Sunday, April 2, 2017

Bathroom Cabinet, check!

Some downtime during an April Fool's Day snowstorm has resulted in another post!  Good thing for snowstorms or this blog would never get updated!

Next on the list was the bathroom cabinet.  Here's the fame I built out of 1x2 popular and the Kreg jig.

I wasn't super happy with the how blocky it felt.   The original plan was to make the front left edge (next to the tub) rounded but unfortunately the tub had a raw fiberglass edge that wouldn't have been covered. Instead  I added this detail.

 I'm in love with the rounded toe kick detail, hopefully I can do this on the kitchen cabinet also.  All the seams will get covered up when I skin it with 1/4 inch BB.

 The top was templated in luan and then cut with a jigsaw out of 1/2 inch plywood. 

After much debate I centered the sink on the window and the light and blithely ignored the fact that it wouldn't be centered on the cabinet doors beneath.  My husband and I disagreed on this but it's one of the perks of being the builder!  I get to decide!

 Because I wanted the counter top to appear thicker than it actually was, I ripped 1/2 inch strips off of the same piece of plywood I made the counter top from, and glued them to the front and side edge.  Because the corner was rounded I needed to add a little more backing there.  Every time I try to make something rounded it ends up adding hours to the plan and execution!!! Pfffffft.

The counter is covered with the same copper I used in the shower area. The copper went on using contact cement, thus LOTS of dowels.  It actually is very easy to cut using regular scissors.  While the company says you can roll out any creases in my experience this didn't really work very well.  It definitely is a material that will show some dings and creases.  If you bend it over a sharp edge the patina will crack off so I used an 1/8 inch roundover bit in the router to route the side and front edge.  The counter surface is certainly not pristine,  but in my mind it has charm and character.  After installed, I hit it with a few coats of their Copperlac (lacquer) which dulled it a tiny bit but should improve durability.  I did experiment with Minwax laquer but it didn't seem to go on as well as their proprietary product.

 After cutting out the opening, wrapping the sides and stapling underneath.

The cabinet was covered with 1/4 inch BB (glued and brad nailed) and all the openings and edges trimmed with a flush cut bit in the router.

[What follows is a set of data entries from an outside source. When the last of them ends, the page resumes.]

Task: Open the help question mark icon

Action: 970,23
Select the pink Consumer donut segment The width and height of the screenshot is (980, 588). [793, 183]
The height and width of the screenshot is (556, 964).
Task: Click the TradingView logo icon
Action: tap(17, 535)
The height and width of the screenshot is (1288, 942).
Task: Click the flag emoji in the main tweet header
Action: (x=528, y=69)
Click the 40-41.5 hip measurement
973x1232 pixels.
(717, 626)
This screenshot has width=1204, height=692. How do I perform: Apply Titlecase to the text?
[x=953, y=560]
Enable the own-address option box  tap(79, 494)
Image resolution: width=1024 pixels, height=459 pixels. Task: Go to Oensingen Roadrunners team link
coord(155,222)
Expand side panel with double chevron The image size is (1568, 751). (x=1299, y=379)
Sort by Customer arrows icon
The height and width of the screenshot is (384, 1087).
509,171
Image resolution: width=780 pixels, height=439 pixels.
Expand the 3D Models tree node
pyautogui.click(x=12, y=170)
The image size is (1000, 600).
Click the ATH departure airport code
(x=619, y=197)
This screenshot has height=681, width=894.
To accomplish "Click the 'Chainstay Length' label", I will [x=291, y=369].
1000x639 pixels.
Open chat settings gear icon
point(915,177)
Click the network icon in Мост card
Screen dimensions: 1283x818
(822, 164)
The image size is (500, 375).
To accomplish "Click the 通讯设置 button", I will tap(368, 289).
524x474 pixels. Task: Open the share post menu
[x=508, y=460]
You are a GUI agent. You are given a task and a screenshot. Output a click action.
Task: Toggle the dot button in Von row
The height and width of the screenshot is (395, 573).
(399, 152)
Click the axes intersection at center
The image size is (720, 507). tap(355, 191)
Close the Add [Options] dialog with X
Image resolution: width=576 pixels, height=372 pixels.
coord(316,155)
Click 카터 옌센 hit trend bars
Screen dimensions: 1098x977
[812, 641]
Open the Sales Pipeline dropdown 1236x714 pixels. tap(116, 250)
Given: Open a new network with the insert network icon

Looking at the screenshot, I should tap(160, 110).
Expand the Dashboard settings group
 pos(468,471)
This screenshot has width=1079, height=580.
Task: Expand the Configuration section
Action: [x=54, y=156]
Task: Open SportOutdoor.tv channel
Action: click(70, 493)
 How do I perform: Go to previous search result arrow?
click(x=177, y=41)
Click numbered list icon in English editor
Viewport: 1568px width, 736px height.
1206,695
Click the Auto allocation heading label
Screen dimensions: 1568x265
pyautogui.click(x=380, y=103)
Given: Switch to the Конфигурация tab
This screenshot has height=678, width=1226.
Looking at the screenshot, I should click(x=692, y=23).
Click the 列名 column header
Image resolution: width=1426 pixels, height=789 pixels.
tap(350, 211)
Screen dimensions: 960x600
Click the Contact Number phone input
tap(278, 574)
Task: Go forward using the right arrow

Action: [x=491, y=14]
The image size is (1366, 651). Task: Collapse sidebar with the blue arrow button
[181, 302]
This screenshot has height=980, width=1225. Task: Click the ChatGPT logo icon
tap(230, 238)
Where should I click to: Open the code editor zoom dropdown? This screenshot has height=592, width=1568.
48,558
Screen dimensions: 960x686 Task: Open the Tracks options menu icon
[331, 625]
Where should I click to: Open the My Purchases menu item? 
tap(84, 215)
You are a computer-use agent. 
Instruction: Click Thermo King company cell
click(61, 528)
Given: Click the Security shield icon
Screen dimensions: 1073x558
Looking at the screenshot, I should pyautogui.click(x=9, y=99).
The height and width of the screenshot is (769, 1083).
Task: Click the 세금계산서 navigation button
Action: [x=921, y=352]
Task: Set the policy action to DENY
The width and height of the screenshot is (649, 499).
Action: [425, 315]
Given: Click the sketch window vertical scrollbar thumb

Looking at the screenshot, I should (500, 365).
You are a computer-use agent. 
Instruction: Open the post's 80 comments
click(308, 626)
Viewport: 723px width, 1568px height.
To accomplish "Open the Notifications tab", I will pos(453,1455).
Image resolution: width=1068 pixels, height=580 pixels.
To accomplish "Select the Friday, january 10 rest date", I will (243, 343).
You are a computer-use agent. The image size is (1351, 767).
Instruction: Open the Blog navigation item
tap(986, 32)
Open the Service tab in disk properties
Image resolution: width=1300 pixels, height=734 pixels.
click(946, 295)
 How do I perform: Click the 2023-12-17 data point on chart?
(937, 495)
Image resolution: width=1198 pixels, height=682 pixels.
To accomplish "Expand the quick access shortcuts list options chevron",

 Dun dun dun dun duuuuuuuun! Sahhhweet!
And the finished cabinet........well,  minus the doors and shelves.  And faucet....Sigh

I'm getting really excited at being at the point where running water is in sight! Got the water tank in this past week from Vintage trailer supply. Quickly figured out that it should have been one of those things that went in BEFORE the bed.  LOL.

Has anything around here even once gone the way I saw it happening in my head?